Mustafa Suleyman, Microsoft’s head of AI and co-founder of DeepMind, has issued a stark warning about the near-term impact of artificial intelligence on the global workforce, while simultaneously challenging the prevailing narrative among tech elites that artificial general intelligence (AGI) is both inevitable and beneficial. According to Tom’s Hardware and MSNBC, Suleyman stated that AI systems are on track to achieve human-level performance on most, if not all, professional tasks within 12 to 18 months — a timeline that could render entire sectors of white-collar employment obsolete.

"We’re going to have a human-level performance on most, if not all, professional tasks," Suleyman reportedly said, highlighting the accelerating pace of AI advancement in areas such as legal analysis, financial forecasting, medical diagnostics, and content creation. The implications are profound: lawyers, accountants, writers, analysts, and even junior executives could see their roles automated within the next year and a half. This projection is not speculative fantasy but the result of rapid progress in large language models, multimodal reasoning, and autonomous agent systems — technologies Microsoft has heavily invested in through its partnership with OpenAI and internal research initiatives.

Yet Suleyman’s message goes beyond economic disruption. In a rare public rebuke of Silicon Valley’s techno-utopianism, he explicitly rejected the belief that "superintelligence is inevitable and desirable." "It’s unclear why it would preserve us as a species," he argued, emphasizing that AI systems must remain subordinate to human values, oversight, and accountability. His stance stands in direct contrast to prominent figures in the AI community who view AGI as a natural evolutionary step — even if it requires relinquishing control.

"We should only build systems we can control," Suleyman insisted, calling for a paradigm shift in AI development from optimization for performance alone to optimization for safety, transparency, and human alignment. He advocated for regulatory frameworks that mandate explainability, real-time monitoring, and fail-safes in all AI systems deployed in professional environments. "If we can’t guarantee that an AI will act in our interest — not just efficiently, but ethically — then we shouldn’t deploy it," he added.

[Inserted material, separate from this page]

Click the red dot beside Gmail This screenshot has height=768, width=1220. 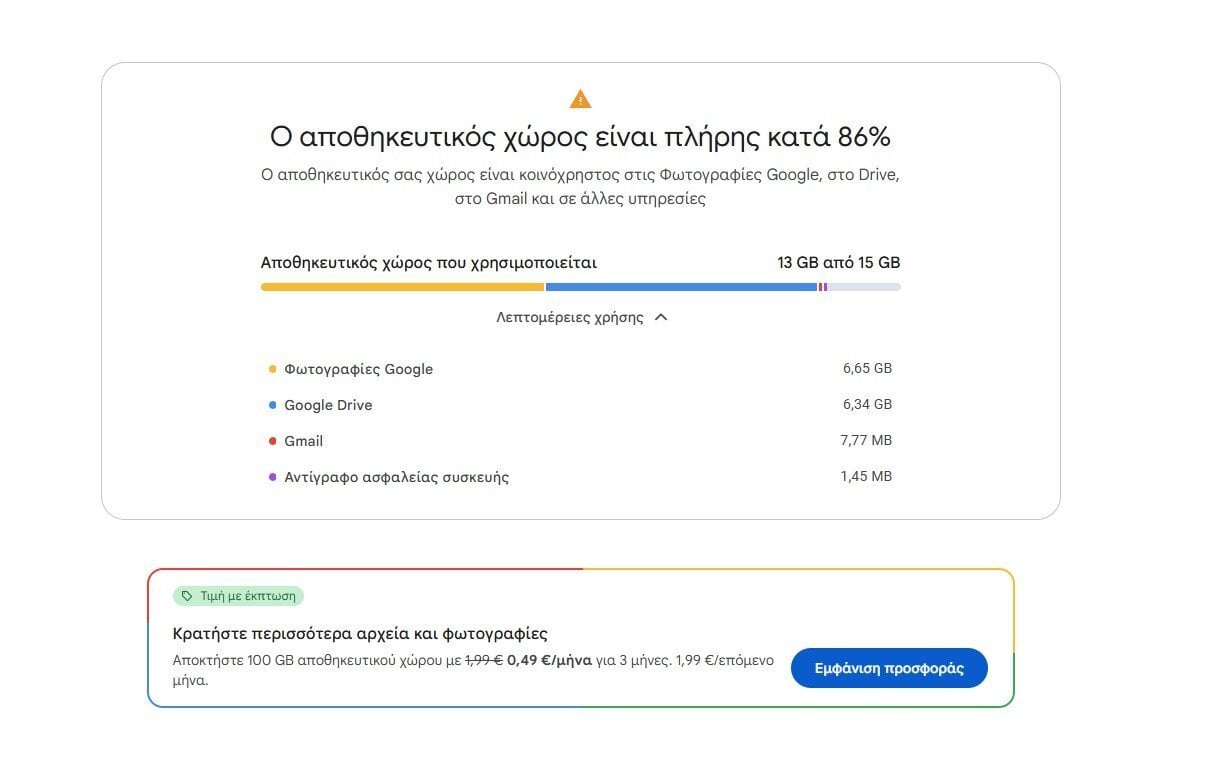pyautogui.click(x=273, y=441)
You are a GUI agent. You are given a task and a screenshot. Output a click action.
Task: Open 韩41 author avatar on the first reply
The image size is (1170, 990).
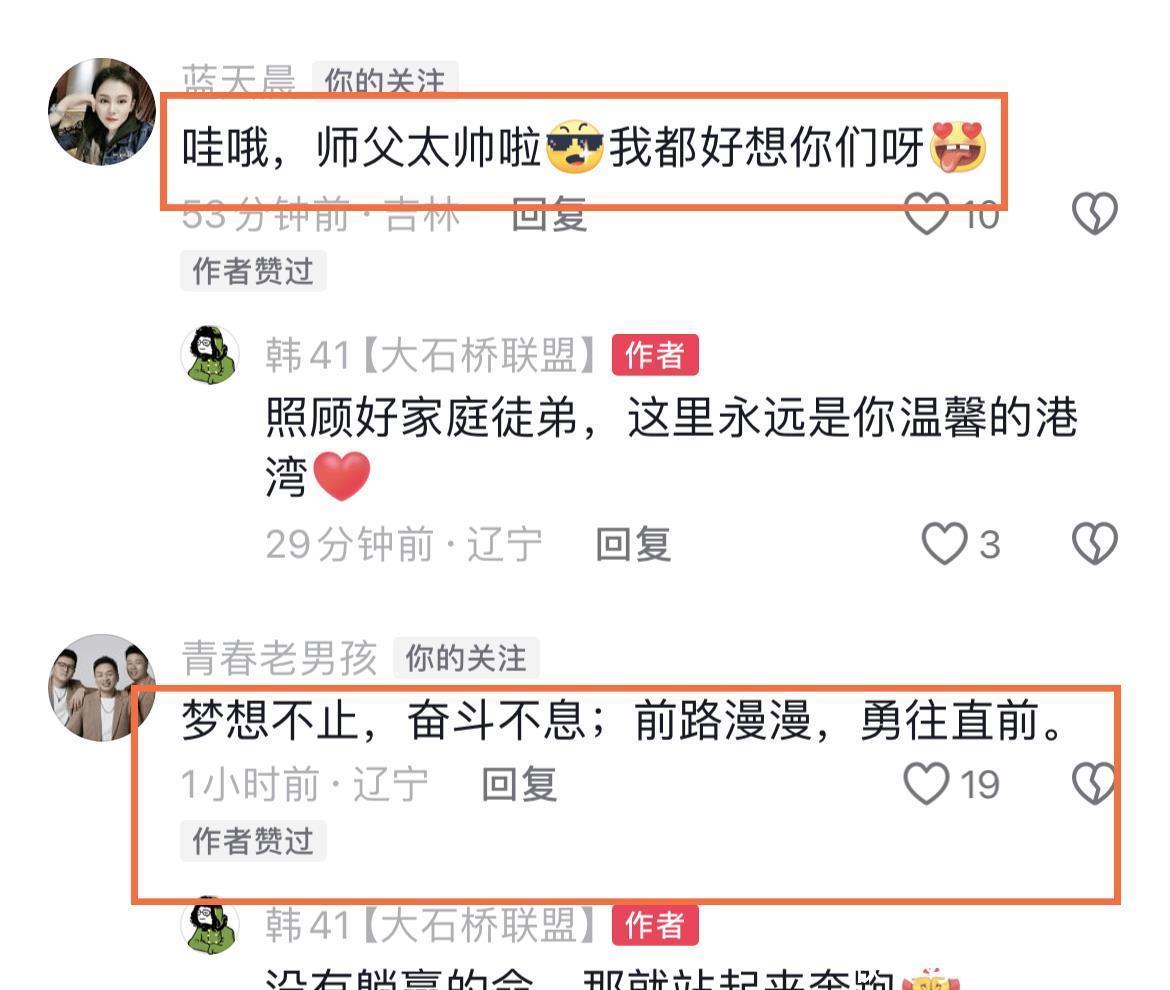(x=210, y=355)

Industry analysts note that Suleyman’s position reflects a growing internal tension within Microsoft and the broader AI ecosystem. While the company continues to aggressively commercialize AI tools like Copilot, it also faces mounting pressure from employees, ethicists, and policymakers concerned about unchecked automation and loss of human agency. Suleyman’s dual message — rapid obsolescence of jobs paired with a call for restraint — underscores a critical juncture in AI governance.

For workers, the timeline is alarming but not unexpected. A 2023 McKinsey report estimated that up to 60% of occupational activities could be automated with current AI technologies. Suleyman’s projection accelerates this timeline, suggesting that the transition may be far more abrupt than previously assumed. Governments and educational institutions must urgently rethink workforce reskilling, universal basic income models, and the future of meaningful employment.

For policymakers, Suleyman’s remarks provide a rare opportunity: a major tech leader urging caution rather than acceleration. His call for human-centric AI design could catalyze bipartisan legislation, particularly in the U.S. and EU, where AI regulation is still in its infancy. The question is no longer whether AI will transform work — it already has. The critical question, as Suleyman frames it, is whether we will design it to serve humanity — or whether we will be outpaced by systems we no longer understand, let alone control.